Zahid Taj

Personal information
- Date of birth: 3 November 1972 (age 53)
- Place of birth: Karachi, Pakistan
- Height: 1.80 m (5 ft 11 in)
- Position: Goalkeeper

Senior career*
- Years: Team / Apps / (Gls)
- 1991–2002: National Bank

International career
- 1999: Pakistan / 2 / (0)

= Zahid Taj =

Pakistani footballer

Zahid Taj (born 3 November 1972) is a Pakistani former footballer who played as a goalkeeper. He represented the Pakistan national team in 1999.

== Early life ==
Taj was born in Karachi on 3 November 1972.

== Club career ==
Taj started his football career as a goalkeeper with Young Chhattis B Landhi in 1988, and later joined departmental side National Bank in 1991. He also captained the team.

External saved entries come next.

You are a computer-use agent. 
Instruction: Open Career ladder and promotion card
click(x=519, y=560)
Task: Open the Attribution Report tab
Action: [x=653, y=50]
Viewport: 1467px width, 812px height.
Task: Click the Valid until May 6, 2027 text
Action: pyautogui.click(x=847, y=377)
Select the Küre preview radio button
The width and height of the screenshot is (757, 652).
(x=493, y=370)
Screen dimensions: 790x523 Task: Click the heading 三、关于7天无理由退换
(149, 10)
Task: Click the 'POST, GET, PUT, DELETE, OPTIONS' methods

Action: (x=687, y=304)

== International career ==
Taj was selected for the national youth team in 1994. He made his senior debut with Pakistan at the 1999 SAFF Gold Cup, and later played at the 1999 South Asian Games.

== Coaching career ==
After retirement as player, Taj obtained the AFC coaching license, and started his coaching career with youth development programs, setting up his own academy called Real Soccer. In 2009, he served as substitute head coach of National Bank in absence of Nasir Ismail. In 2012, he was appointed goalkeeping coach by the Pakistan Football Federation for the AFC U-14 Festival of Football.

In 2014 and 2015, Taj was appointed goalkeeping coach of the Pakistan national team. He again had several stints as goalkeeping coach of the national team.